Dan Tehan and great research expectations

It’s all very well for research to succeed in the marketplace of ideas but the Education Minister is keen for academics to translate their work into the marketplace of markets“Australia must get better at turning university research into new products and innovation that helps power Australia’s economic recovery,” the education minister said yesterday.

He’s here to help: To move things along Mr Tehan announces an expert panel to advise the scoping study announced in the budget, for a research translation scheme (in appointments/achievements below).

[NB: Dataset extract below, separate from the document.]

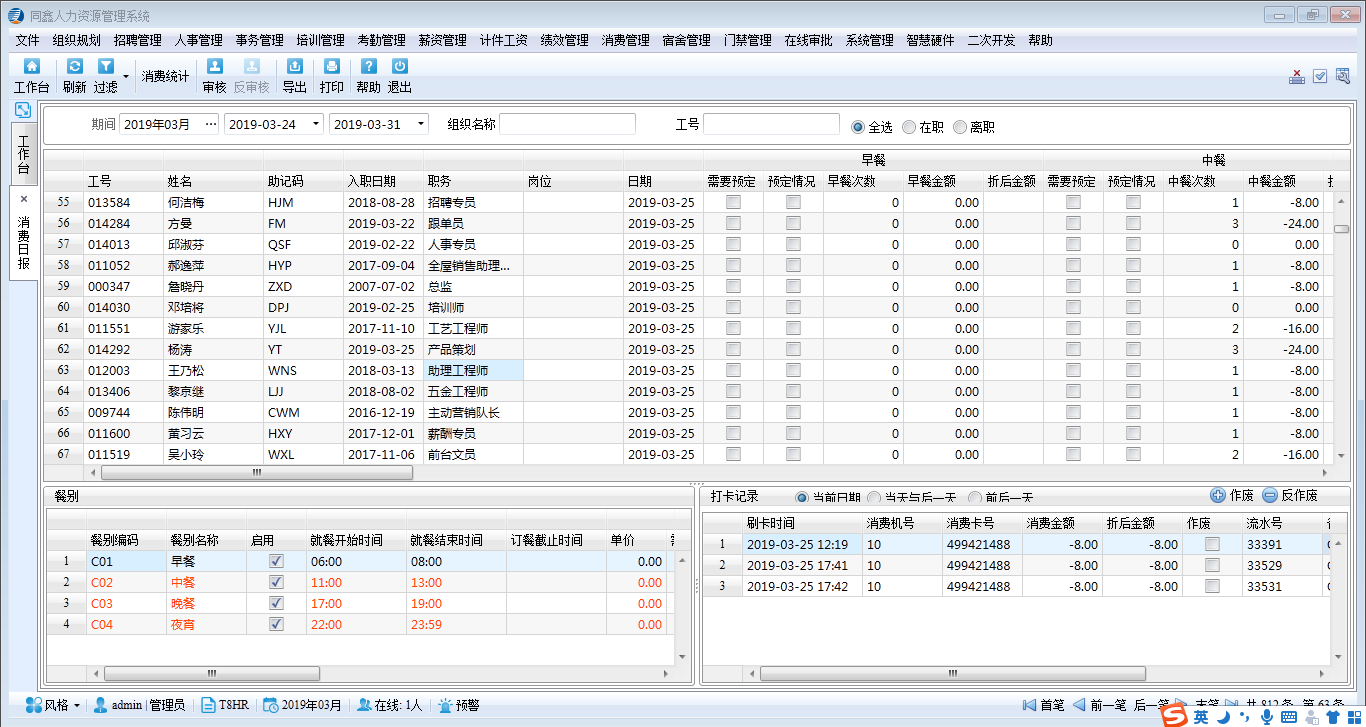Screen dimensions: 1366x727
Task: Select the 离职 radio button
Action: pyautogui.click(x=960, y=127)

This isn’t the usual “discovering faster than light travel is all very well, but I can’t find a plumber” response to research funding. Mr Tehan is a fan of pure research, the purest. He has spoken in support of the ARC funded lab for dark matter particle physics, (yes, it’s in his electorate, but it wasn’t when established). “We can’t see dark matter but we know it exists and unlocking its secrets has the potential to transform our understanding of the universe,” he said last year, (CMM August 29 2019).

But there’s a science in the sell: “If I can put a compelling case to my colleagues that we are absolutely instrumental in driving productivity in this nation for the next decade then I think that we can get the support that we need to grow the sector,” Mr Tehan told a VC meeting last year (CMM September 2 2019).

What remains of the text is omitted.